Can someone please pass on some advice about pitching in two games of a doubleheader? Specifically, if a pitcher throws 40 pitches in game 1 and then comes back less than an hour later in game 2 as the first reliever in teh first inning and throws about 40 more, is that bad?
Age group is 16 and pitcher has been playing varsity ball sicne February.
I can’t give you a good study to back this up, but what you are describing makes me nervous.
I do think it’s good that the cumulative pitch count isn’t that high, which is good.
I hope he was given enough time to warm up before each outing.
Chris - Thanks for the input. I will say this, the actual layoff between pitches thrown was only 44 minutes. The pitcher had his arm wrapped to keep warm and threw 10 pitches as a warm up before pitching in the second game. I specifically limited him to 80 pitches total.

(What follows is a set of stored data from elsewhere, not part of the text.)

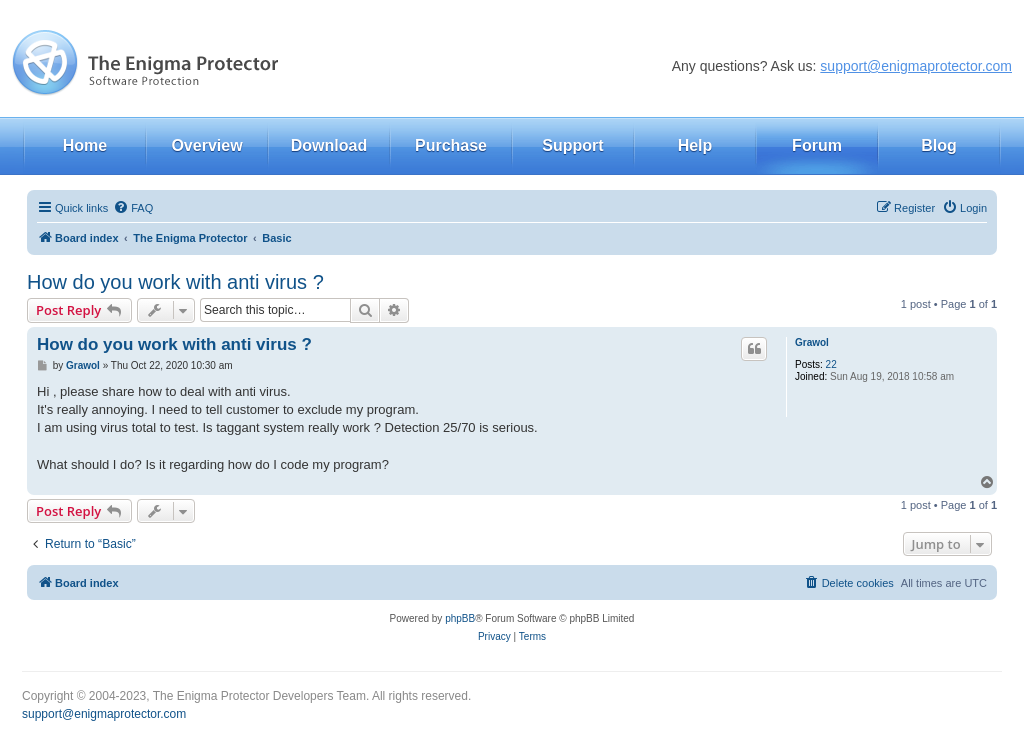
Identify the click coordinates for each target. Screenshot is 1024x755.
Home (85, 145)
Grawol (812, 342)
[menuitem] (133, 208)
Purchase (451, 145)
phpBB (460, 618)
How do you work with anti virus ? (175, 282)
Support (572, 145)
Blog (939, 145)
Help (695, 145)
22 (831, 364)
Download (329, 145)
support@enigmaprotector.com (916, 66)
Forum (817, 145)
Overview (206, 145)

I’ve never been a fan of having a pitcher throw in multiple games in one day either in a starting or relief role.
Most relief pitchers hate it when their managers warm them up to come into a game, then the starter gets out of the jam, goes out for another inning or two and then the reliever has to get warmeed up all over again.

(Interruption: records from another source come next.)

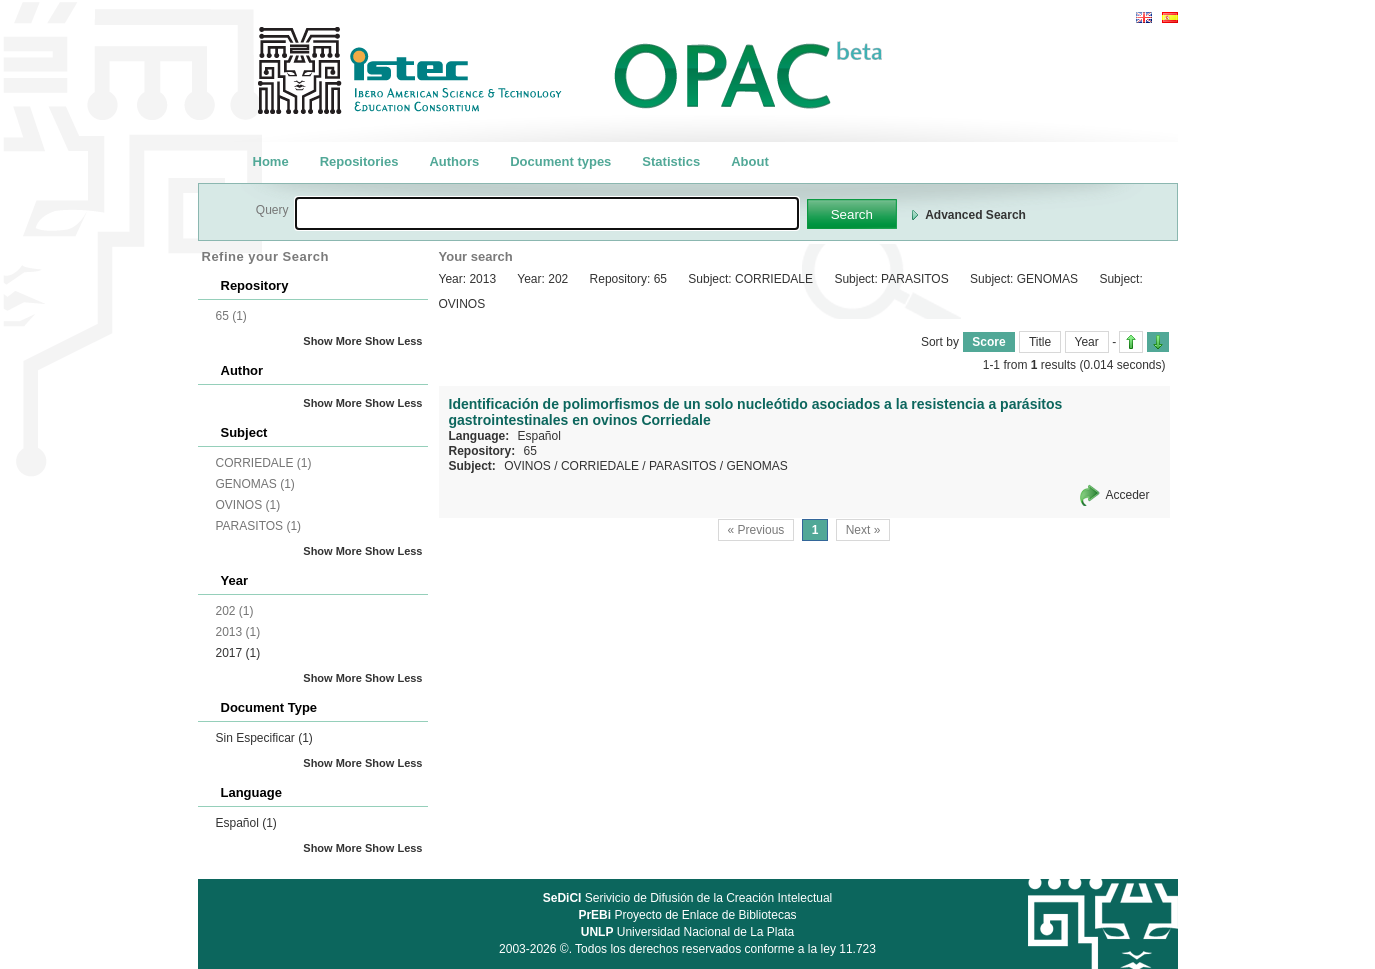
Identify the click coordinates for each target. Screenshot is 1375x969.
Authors (454, 161)
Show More (332, 341)
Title (1040, 342)
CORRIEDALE (600, 466)
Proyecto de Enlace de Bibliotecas (687, 915)
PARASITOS (683, 466)
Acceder (1127, 495)
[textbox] (547, 213)
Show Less (393, 341)
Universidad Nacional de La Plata (687, 932)
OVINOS (527, 466)
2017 (238, 653)
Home (271, 161)
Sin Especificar (264, 738)
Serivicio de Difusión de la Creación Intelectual (688, 898)
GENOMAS (757, 466)
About (750, 161)
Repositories (359, 161)
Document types (560, 161)
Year (1087, 342)
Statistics (671, 161)
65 (530, 451)
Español (246, 823)
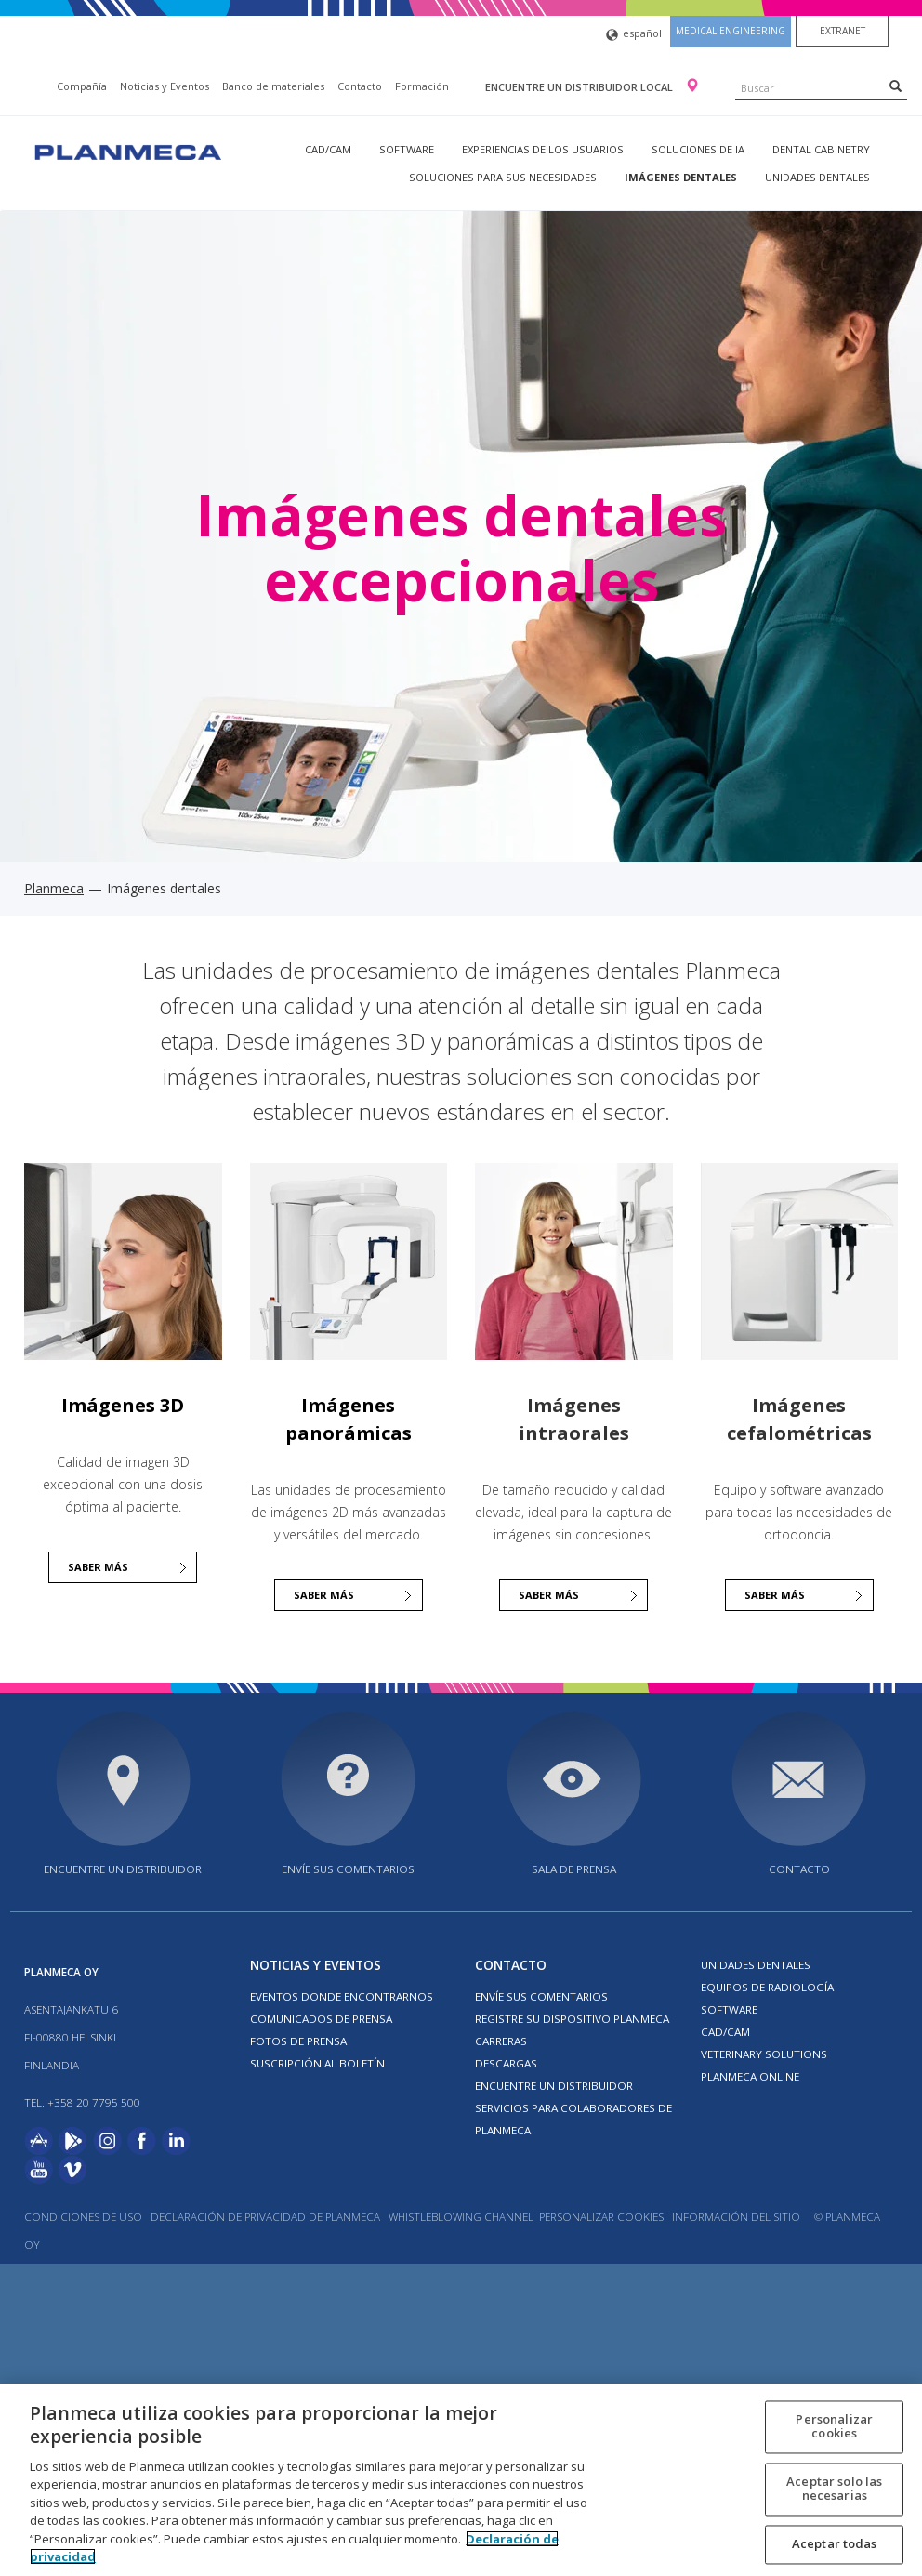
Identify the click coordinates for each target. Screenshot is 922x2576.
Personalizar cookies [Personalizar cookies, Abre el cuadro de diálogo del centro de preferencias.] (834, 2426)
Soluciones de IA (698, 149)
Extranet (842, 30)
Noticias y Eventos (164, 86)
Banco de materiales (273, 86)
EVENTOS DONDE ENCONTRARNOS (341, 1996)
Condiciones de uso (83, 2217)
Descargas (506, 2063)
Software (406, 149)
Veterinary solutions (764, 2054)
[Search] (895, 85)
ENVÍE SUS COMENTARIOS (348, 1869)
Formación (422, 86)
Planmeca (54, 888)
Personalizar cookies (601, 2217)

From personal experience, I was brought into an MSBL 35+ World Series pool play game in a relief role two years ago and pitched 4 2/3 innings to get the win. We had a 90 minute gap between the end of that game and the start of the second game of our double header that day. I started the second game and went 4 1/3 before running out of gas. My arm was tired and lethargic the second game and my recovery time was easily triple what it normally was. I was 48 years old at the time.

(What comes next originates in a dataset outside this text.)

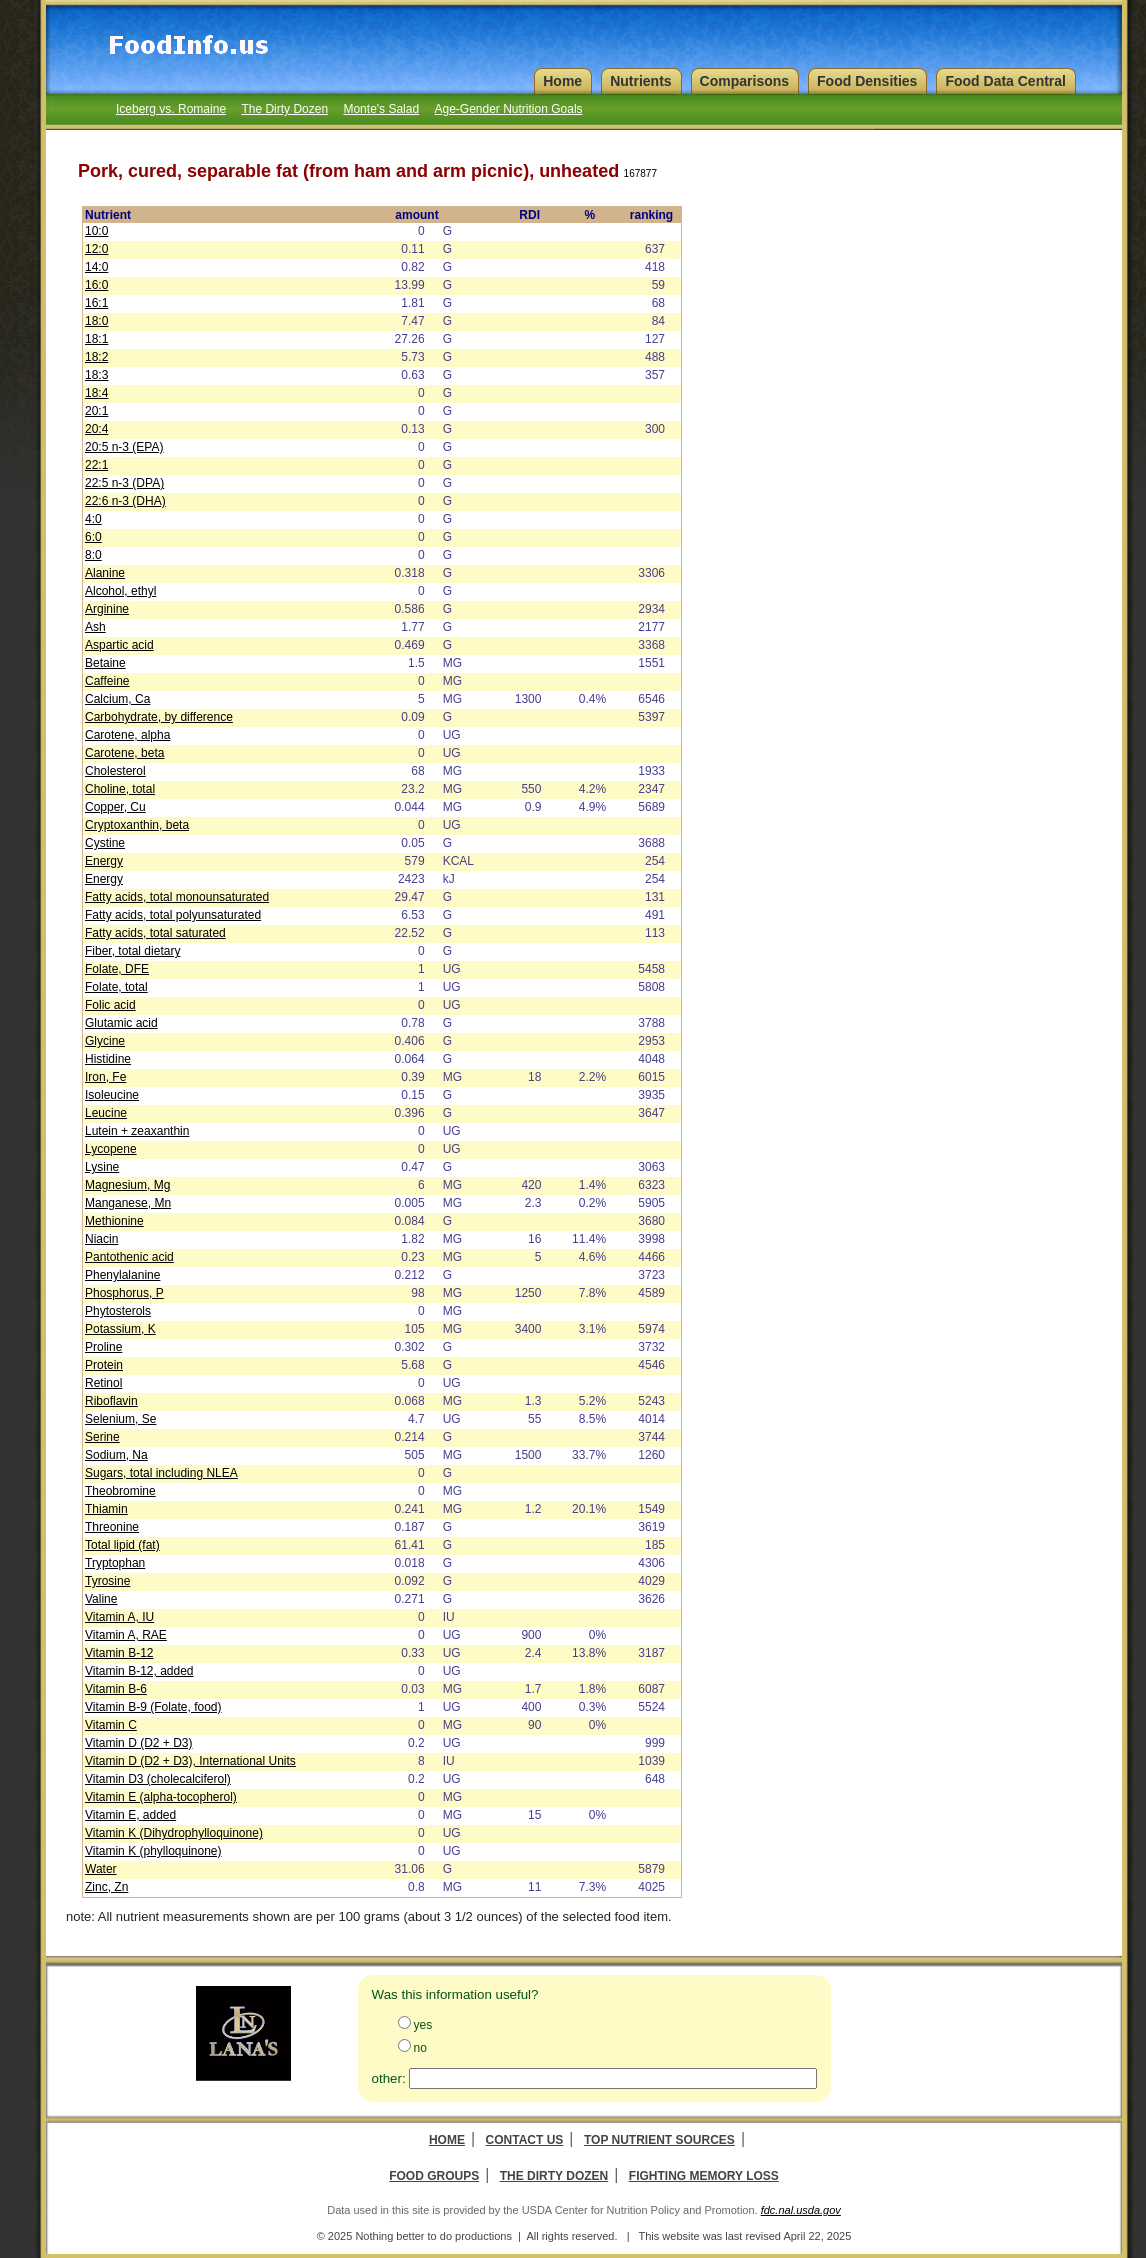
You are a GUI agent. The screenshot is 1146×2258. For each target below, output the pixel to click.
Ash (95, 627)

I would strongly recommend not doing this with younger players whose arms are not fully mature. ( ie-growth plates fully closed).
I agree with tfree. Don’t make a habit of it.
I remember a long time ago when the Yankees had two pitchers who could do just that—Joe Page, who probably ushered in the era of the closer, and Allie Reynolds, who doubled as a starter and a reliever. Well, they could do it, because both of them had rubber arms. But nowadays…I wouldn’t recommend that.